-- TASK ITEM --
The reply to the records below should contain exactly the lines from the line with "Task: Go to next photo arrow" through the line with "The image size is (904, 569).", and nothing besides.

Dataset excerpts

++++++++

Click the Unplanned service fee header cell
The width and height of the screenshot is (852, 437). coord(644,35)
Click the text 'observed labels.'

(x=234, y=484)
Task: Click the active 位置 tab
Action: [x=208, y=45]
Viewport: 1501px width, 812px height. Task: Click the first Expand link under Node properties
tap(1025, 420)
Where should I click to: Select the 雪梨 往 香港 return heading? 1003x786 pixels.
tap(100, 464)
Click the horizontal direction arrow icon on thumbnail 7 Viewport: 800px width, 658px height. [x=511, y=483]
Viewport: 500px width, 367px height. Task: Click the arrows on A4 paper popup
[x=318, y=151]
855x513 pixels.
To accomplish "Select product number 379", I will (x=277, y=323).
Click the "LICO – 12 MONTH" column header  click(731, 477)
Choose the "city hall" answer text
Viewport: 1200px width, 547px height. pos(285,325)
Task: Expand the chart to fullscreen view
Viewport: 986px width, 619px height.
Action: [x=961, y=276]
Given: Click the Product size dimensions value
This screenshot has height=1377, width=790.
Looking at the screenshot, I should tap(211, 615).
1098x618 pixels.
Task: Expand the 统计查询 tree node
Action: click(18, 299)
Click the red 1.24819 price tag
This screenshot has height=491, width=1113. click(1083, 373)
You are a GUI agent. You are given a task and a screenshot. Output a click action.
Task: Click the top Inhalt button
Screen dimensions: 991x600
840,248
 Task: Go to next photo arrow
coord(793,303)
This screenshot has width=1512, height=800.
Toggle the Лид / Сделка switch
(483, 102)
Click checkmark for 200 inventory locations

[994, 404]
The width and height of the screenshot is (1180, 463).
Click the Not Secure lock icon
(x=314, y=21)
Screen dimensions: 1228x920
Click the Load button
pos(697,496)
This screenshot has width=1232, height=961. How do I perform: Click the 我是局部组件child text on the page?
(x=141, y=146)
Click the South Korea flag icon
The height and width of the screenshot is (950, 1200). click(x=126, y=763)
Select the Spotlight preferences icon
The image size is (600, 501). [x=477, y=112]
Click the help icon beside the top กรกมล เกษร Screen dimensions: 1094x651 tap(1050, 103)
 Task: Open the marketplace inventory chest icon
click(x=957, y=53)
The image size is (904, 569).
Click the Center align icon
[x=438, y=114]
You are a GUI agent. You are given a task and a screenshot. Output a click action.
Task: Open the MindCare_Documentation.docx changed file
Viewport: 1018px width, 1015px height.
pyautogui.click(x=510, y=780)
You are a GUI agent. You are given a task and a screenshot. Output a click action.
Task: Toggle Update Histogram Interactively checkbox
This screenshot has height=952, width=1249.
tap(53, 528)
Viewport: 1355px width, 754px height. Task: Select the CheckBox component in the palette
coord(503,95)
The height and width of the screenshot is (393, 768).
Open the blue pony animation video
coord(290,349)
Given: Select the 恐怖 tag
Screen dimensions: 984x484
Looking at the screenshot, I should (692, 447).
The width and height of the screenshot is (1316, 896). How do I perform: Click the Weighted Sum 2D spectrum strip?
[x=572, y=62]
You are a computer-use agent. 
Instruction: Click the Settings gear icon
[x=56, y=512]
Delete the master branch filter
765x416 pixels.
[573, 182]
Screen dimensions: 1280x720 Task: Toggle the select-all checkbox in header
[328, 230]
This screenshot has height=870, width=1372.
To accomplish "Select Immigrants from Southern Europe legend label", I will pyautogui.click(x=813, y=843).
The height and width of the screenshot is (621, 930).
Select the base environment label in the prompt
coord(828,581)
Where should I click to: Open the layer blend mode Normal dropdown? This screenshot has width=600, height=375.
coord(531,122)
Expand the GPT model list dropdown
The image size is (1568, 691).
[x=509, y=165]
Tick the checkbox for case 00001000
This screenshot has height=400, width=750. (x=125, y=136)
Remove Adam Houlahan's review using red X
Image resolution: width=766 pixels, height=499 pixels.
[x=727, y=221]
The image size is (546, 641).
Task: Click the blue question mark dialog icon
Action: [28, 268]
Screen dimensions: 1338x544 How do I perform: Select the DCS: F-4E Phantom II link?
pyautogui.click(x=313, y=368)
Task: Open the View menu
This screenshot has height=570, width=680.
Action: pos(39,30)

++++++++

-- ANSWER TO THIS TASK --
 Task: Go to next photo arrow
coord(793,303)
This screenshot has width=1512, height=800.
Toggle the Лид / Сделка switch
(483, 102)
Click checkmark for 200 inventory locations

[994, 404]
The width and height of the screenshot is (1180, 463).
Click the Not Secure lock icon
(x=314, y=21)
Screen dimensions: 1228x920
Click the Load button
pos(697,496)
This screenshot has width=1232, height=961. How do I perform: Click the 我是局部组件child text on the page?
(x=141, y=146)
Click the South Korea flag icon
The height and width of the screenshot is (950, 1200). click(x=126, y=763)
Select the Spotlight preferences icon
The image size is (600, 501). [x=477, y=112]
Click the help icon beside the top กรกมล เกษร Screen dimensions: 1094x651 tap(1050, 103)
 Task: Open the marketplace inventory chest icon
click(x=957, y=53)
The image size is (904, 569).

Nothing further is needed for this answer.